生き物を飼う仕事をしているし、野良猫がやって来ては、何匹かが家猫になる田舎。質素な田舎暮らしとは裏腹に、庭では春にはふきのとうが育ち、夏以降は大葉が取り放題、秋にはゆずが大量に採れる。家で食べる文の野菜は近所の野菜名人と一緒に栽培計画を立てる。今ごろはじゃがいもかな。とにかく野菜は、作らないものを買ったりもらったりする。

空気感の話をしていたのだった。田舎にあるような互助の精神を言いたいのではなくて、なんだろう、季節が剥き出しになっているのだ。都会とは感じ方が裏腹で、季節の移ろいには、人は巻き込まれていく存在なのだと覚え直すというか。

都会での季節の移ろいは「広告」だ。購買意欲を掻き立てられたり、花見だなんだのと、整えられた場所や環境が、季節を知らせてくる。オフィスは季節を問わずにこ綺麗。いつの季節を生きているかなんて、その空間では問われないのだ。

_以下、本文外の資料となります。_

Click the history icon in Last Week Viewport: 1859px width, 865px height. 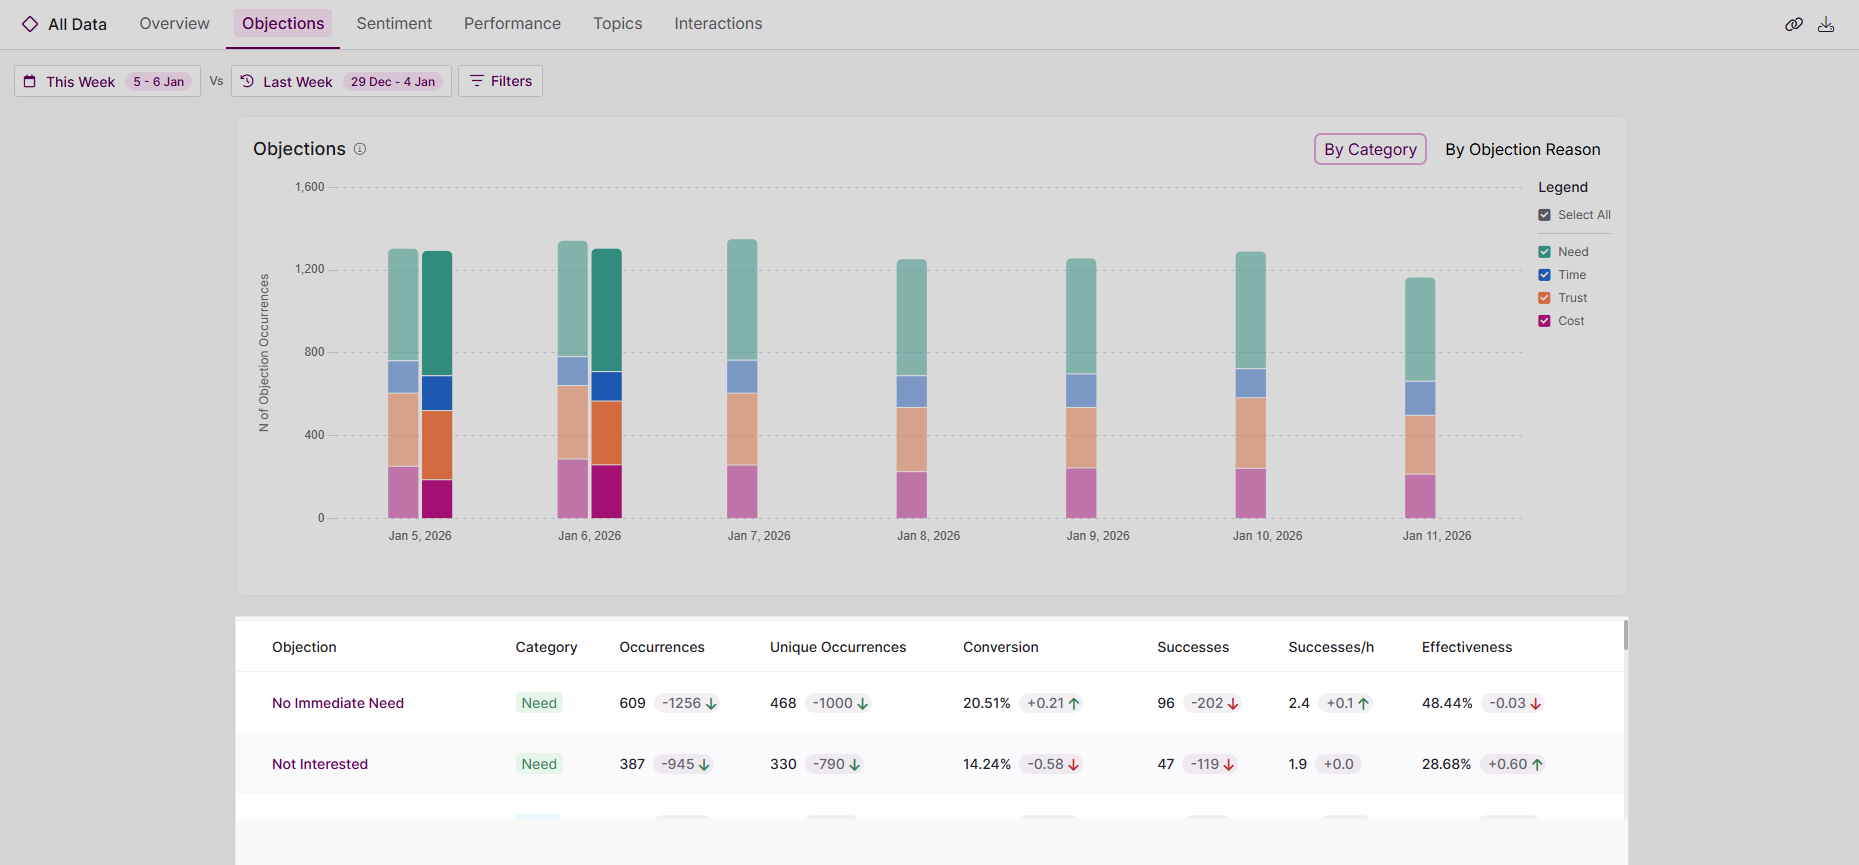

実家に帰ると、季節を感じる仕方が真逆と言えるような感覚になる。生き物として、投げ入れられている感じがする。いや、およそ都内でも感じえる感覚だし、都心のそれが全て脱色されてるとは思わないし、思いたくない。

田舎と都心の二項対立はもっと複雑に捉えるべきだし、田舎ノスタルジーは都心にいるから描けるファンタジーの一種だとは、一度思い知らされた。

 

都心でも、田舎と同じようなメンタリティでいたいと思う。人よりも動物との距離感が近いとか、春の宵を感じてみたりとか。完全に難しいのは屋外の暗闇だったりするのだけれど。だから、山や海に出かけていくのかもしれない。

季節の中に投げ入れられて生活することで、都心暮らしの温度が戻ってくる。数値の山の上には決してない、山中の木漏れ日。

数値から溢れるのは人間の非数値の努力だったりするのだし。そうして生きて、time well tell。気づけば営業的に生きてしまう自分から、その都度脱皮していきたい。私たちは変温動物なのかもしれない。